**Collected data entries**:
═══

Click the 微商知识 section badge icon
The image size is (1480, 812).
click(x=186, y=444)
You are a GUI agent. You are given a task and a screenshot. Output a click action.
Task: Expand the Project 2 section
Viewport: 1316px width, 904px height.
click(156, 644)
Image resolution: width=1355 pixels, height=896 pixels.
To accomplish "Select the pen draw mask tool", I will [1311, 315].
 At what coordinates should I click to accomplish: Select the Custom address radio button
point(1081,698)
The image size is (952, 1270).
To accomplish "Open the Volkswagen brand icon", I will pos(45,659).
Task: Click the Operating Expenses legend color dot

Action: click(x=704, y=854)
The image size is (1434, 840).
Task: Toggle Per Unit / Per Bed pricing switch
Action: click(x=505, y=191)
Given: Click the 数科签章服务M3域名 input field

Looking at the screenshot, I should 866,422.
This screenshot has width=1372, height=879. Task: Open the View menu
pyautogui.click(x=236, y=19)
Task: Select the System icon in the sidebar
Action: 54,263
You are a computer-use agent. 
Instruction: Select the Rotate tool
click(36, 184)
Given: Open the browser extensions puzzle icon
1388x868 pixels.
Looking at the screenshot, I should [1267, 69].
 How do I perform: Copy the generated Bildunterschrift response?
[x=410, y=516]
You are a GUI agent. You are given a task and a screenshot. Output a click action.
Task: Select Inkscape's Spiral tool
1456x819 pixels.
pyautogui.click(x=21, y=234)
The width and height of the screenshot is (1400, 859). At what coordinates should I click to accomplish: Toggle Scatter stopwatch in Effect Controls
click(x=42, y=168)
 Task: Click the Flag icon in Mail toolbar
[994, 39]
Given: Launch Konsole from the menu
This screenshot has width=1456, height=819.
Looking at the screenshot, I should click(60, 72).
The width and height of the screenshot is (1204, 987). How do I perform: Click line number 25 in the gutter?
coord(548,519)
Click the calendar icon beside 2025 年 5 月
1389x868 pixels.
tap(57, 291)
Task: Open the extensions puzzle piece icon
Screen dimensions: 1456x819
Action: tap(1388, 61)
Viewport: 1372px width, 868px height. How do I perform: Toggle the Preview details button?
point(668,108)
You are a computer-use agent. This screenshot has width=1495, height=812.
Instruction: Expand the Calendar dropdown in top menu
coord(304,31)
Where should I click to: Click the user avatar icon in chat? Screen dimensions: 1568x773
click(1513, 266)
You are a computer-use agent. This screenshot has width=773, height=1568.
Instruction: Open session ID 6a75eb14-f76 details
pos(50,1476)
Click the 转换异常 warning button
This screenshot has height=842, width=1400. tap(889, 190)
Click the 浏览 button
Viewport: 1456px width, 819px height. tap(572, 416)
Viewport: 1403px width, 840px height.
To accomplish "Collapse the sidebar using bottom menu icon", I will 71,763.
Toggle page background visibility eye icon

═══

**Aim of the exercise**:
Whenever a line in the preceding entries includes the word "will", count it, and state the total alone.

**Result of the exercise**:
3